Mentre si aspetta la fumata bianca per il passaggio del 25% del Manchester United in mano a Sir Jim Ratcliffe, fondatore di Ineos e proprietario del Nizza, l’azionariato della società inglese nel frattempo fa registrare dei nuovi ingressi.
Come riporta Bloomberg, il miliardario americano Leon Cooperman ha acquisito circa 900.000 azioni del club inglese per un valore stimato di 16,8 milioni di dollari. Insieme a Cooperman hanno acquisito azioni anche Psquared Asset Management Ag per un valore di circa 24,5 milioni di dollari, Antara Capital (30 milioni di dollari) ed Eminence Capital (17 milioni di dollari).

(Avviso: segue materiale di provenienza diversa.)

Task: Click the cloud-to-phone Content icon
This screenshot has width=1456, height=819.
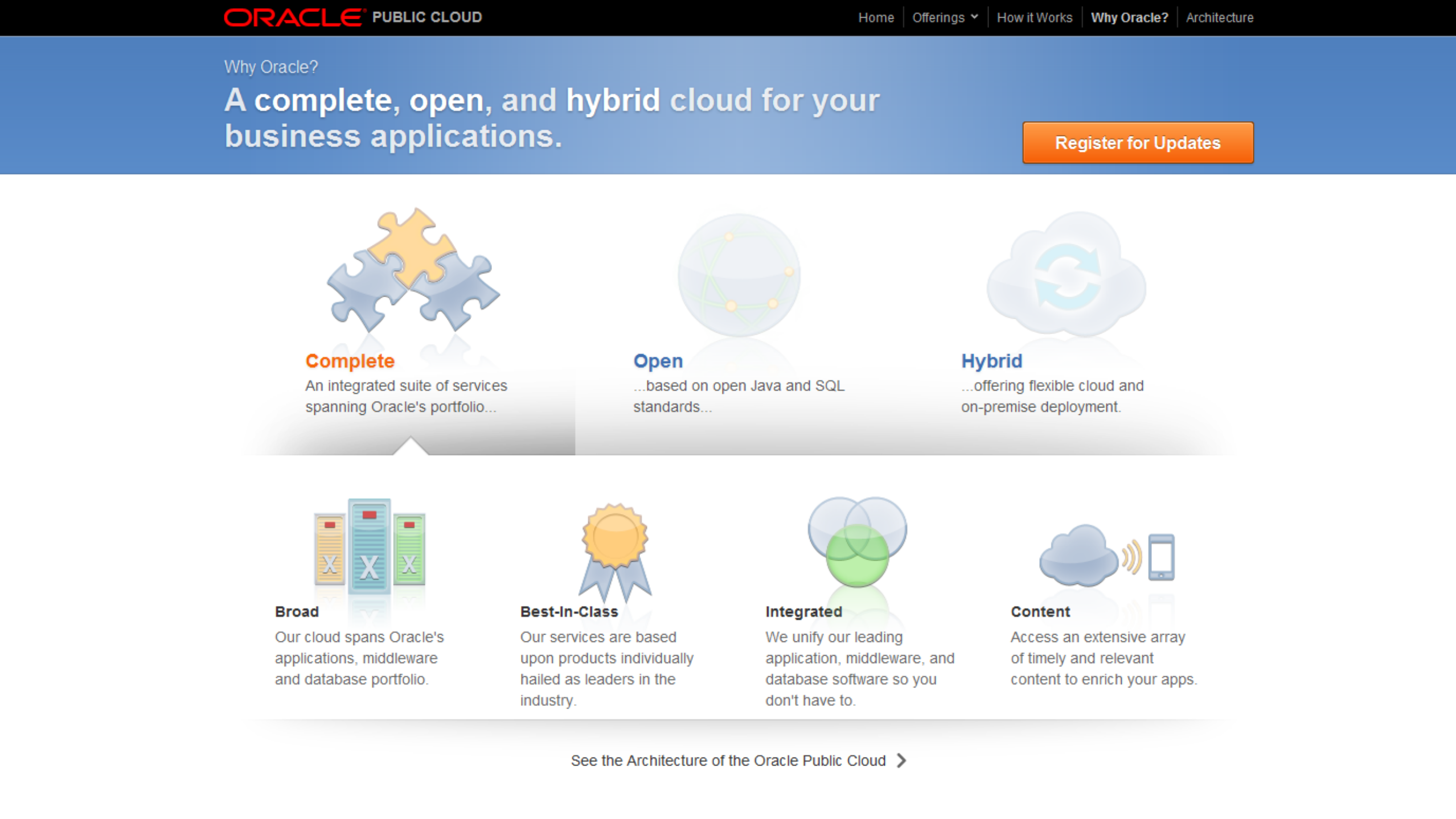Action: tap(1106, 555)
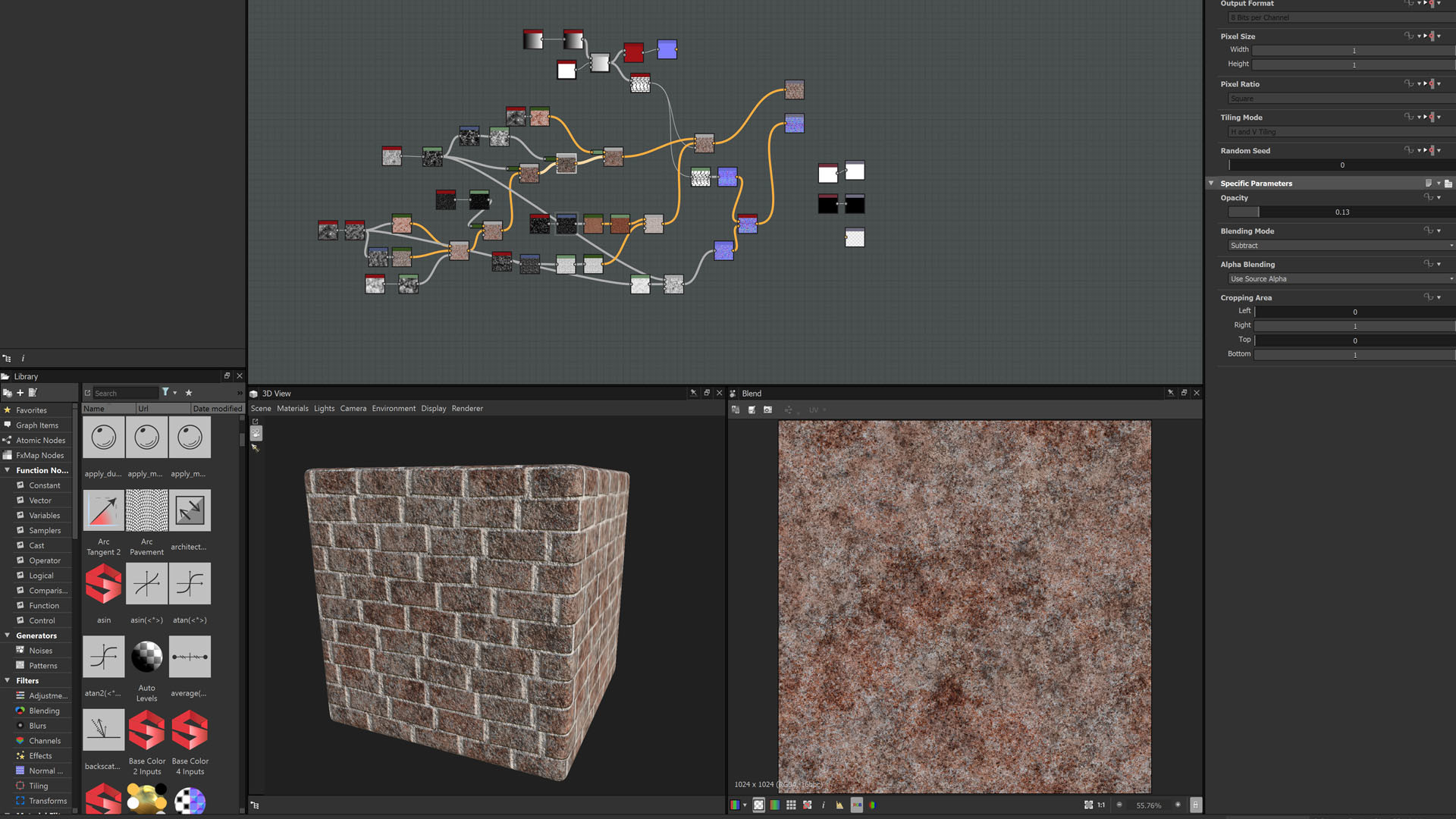Image resolution: width=1456 pixels, height=819 pixels.
Task: Open the Materials menu in the 3D View
Action: [293, 408]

Si tratta comunque di partecipazioni molto minoritarie, visto che le azioni del Manchester United in circolazione sono circa 163 milioni con una capitalizzazione di mercato di poco più di 3 miliardi di dollari. Ma l’entrata in gioco del fondatore di Omega Advisors, con un patrimonio netto di 2,6 miliardi, fa capire l’interesse suscitato dall’annuncio della famiglia Glazer di ormai un anno fa, che aveva scatenato principalmente due compratori, Jim Ratcliffe e il fondo qatariota guidato dallo sceicco Jassim Bin Hamad Al Thani, ritiratosi dopo che la sua offerta da 5 miliardi per il 100% delle quote del club era stata ritenuta troppo bassa.
Questo movimento di azioni, inoltre, dice come gli investitori credano che il processo di vendita, anche se di una quota di minoranza, sia vicino alla chiusura con le azioni, una volta ufficializzato il passaggio del 25% in mano a Ratcliffe, che potrebbero vedere schizzare verso l’alto il proprio valore, come successo appena dopo l’annuncio dei Glazer di voler cercare qualcuno che entrasse nel capitale del club, effetto che si è pian piano sgonfiato con il passare dei mesi.
Nel capitale del Manchester United rimangono, come soci di minoranza Lindsell Train (già azionista della Juventus), Ariel Investments LLC e la stessa Eminence Capital, che non dovrebbero vedere cambiare le loro quote dopo l’accordo Glazer-Ratcliffe. Su questo, qualche settimana fa allo stesso Bloomberg si era espresso il fondatore di Eminence, Ricky Sandler: «Mi opporrò a qualsiasi affare che permetta di far mantenere la maggioranza alla famiglia Glazers, che siglerebbero un accordo materialmente migliore rispetto agli investitori di minoranza». Eminence è un hedge fund fondato da Sandler nel 1999, gestisce un patrimonio di circa 6 miliardi di dollari ed è il terzo maggiore azionista del Manchester United, posizione consolidata con l’acquisto di azioni per 17 milioni di dollari, da poco ufficializzato.